→ About this exercise
Each line at or after the one containing "10 (694, 656)" should be transcribed exactly, up to and including the final line of the data.

→ Provided records

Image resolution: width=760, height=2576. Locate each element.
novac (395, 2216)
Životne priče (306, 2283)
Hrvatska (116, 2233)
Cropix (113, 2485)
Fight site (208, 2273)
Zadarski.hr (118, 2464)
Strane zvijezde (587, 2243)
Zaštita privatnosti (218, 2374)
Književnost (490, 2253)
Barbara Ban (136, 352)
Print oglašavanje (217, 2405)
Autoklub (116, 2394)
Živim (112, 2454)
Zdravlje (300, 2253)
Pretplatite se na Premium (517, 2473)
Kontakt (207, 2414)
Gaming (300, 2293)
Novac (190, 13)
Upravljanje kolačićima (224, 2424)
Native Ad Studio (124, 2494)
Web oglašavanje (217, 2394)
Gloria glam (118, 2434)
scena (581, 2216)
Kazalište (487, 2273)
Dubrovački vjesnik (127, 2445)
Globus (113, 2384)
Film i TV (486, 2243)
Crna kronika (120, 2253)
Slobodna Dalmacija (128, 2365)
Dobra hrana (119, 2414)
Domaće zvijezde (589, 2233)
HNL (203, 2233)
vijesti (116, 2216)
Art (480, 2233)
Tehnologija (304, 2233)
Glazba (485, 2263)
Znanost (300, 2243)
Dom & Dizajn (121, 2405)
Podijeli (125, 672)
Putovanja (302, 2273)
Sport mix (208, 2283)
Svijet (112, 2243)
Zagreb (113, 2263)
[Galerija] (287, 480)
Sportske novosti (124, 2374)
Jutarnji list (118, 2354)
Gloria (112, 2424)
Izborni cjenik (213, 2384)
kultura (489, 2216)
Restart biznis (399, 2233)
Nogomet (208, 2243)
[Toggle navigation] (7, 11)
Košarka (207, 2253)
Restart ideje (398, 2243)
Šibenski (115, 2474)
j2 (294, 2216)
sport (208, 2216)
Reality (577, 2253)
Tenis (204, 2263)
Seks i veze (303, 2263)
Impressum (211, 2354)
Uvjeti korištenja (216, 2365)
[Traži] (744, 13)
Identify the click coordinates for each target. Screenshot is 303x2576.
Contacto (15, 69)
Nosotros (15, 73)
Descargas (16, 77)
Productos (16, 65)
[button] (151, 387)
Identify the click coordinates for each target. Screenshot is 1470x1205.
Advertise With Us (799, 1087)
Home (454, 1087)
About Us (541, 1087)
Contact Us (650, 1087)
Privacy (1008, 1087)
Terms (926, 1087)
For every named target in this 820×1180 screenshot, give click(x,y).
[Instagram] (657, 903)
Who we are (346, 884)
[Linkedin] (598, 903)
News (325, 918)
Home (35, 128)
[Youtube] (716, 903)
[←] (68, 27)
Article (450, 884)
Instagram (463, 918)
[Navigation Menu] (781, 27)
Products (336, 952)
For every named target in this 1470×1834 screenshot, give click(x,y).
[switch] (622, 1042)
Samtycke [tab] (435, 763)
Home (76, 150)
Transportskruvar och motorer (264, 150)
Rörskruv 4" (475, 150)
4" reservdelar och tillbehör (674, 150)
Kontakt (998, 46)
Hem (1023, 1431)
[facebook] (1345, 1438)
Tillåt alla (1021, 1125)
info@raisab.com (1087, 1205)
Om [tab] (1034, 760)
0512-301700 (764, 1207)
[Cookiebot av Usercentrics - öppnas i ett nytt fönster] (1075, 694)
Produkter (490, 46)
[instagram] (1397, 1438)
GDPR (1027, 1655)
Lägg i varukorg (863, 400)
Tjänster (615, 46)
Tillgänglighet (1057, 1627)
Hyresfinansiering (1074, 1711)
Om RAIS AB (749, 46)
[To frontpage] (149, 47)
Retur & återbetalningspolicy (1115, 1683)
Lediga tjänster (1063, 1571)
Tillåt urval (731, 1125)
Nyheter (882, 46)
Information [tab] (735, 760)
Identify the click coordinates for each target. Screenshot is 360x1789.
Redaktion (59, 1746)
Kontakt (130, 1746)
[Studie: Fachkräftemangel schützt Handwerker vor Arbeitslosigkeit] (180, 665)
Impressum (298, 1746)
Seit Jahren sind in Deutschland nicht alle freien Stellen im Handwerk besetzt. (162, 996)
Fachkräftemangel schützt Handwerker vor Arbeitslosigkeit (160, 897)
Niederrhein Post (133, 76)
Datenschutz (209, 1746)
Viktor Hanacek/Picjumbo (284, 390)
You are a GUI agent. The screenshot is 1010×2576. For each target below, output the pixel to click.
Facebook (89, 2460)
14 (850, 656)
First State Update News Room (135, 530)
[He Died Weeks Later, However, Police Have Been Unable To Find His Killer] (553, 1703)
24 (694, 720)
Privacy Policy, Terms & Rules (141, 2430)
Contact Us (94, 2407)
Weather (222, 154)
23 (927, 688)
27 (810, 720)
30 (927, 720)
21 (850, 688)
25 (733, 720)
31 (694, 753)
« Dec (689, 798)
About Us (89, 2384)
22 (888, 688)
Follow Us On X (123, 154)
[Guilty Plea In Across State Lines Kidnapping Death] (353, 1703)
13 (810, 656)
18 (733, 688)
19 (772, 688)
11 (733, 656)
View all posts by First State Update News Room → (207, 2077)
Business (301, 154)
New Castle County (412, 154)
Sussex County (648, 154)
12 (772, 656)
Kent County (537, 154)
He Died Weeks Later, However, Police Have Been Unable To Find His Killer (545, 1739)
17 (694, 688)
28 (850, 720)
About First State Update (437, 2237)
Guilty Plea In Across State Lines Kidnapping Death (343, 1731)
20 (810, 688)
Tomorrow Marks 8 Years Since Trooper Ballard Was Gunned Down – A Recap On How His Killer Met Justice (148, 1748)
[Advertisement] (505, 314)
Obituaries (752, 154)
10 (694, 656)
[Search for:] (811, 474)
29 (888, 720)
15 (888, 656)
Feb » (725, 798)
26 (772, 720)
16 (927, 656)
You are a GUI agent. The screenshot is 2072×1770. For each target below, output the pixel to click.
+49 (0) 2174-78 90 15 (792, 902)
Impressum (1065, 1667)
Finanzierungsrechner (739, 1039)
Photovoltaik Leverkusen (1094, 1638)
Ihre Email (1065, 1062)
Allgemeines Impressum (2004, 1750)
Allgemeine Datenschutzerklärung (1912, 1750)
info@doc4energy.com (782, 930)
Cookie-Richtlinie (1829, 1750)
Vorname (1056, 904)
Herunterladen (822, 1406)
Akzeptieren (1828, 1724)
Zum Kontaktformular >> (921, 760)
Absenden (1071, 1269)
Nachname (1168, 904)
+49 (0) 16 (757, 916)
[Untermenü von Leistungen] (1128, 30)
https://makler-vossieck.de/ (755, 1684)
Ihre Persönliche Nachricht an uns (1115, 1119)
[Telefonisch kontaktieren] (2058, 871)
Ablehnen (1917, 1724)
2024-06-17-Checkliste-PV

→ Answer below
10 (694, 656)
[Search for:] (811, 474)
29 (888, 720)
15 (888, 656)
Feb » (725, 798)
26 (772, 720)
16 (927, 656)
You are a GUI agent. The screenshot is 2072×1770. For each target below, output the pixel to click.
+49 (0) 2174-78 90 15 (792, 902)
Impressum (1065, 1667)
Finanzierungsrechner (739, 1039)
Photovoltaik Leverkusen (1094, 1638)
Ihre Email (1065, 1062)
Allgemeines Impressum (2004, 1750)
Allgemeine Datenschutzerklärung (1912, 1750)
info@doc4energy.com (782, 930)
Cookie-Richtlinie (1829, 1750)
Vorname (1056, 904)
Herunterladen (822, 1406)
Akzeptieren (1828, 1724)
Zum Kontaktformular >> (921, 760)
Absenden (1071, 1269)
Nachname (1168, 904)
+49 (0) 16 (757, 916)
[Untermenü von Leistungen] (1128, 30)
https://makler-vossieck.de/ (755, 1684)
Ihre Persönliche Nachricht an uns (1115, 1119)
[Telefonisch kontaktieren] (2058, 871)
Ablehnen (1917, 1724)
2024-06-17-Checkliste-PV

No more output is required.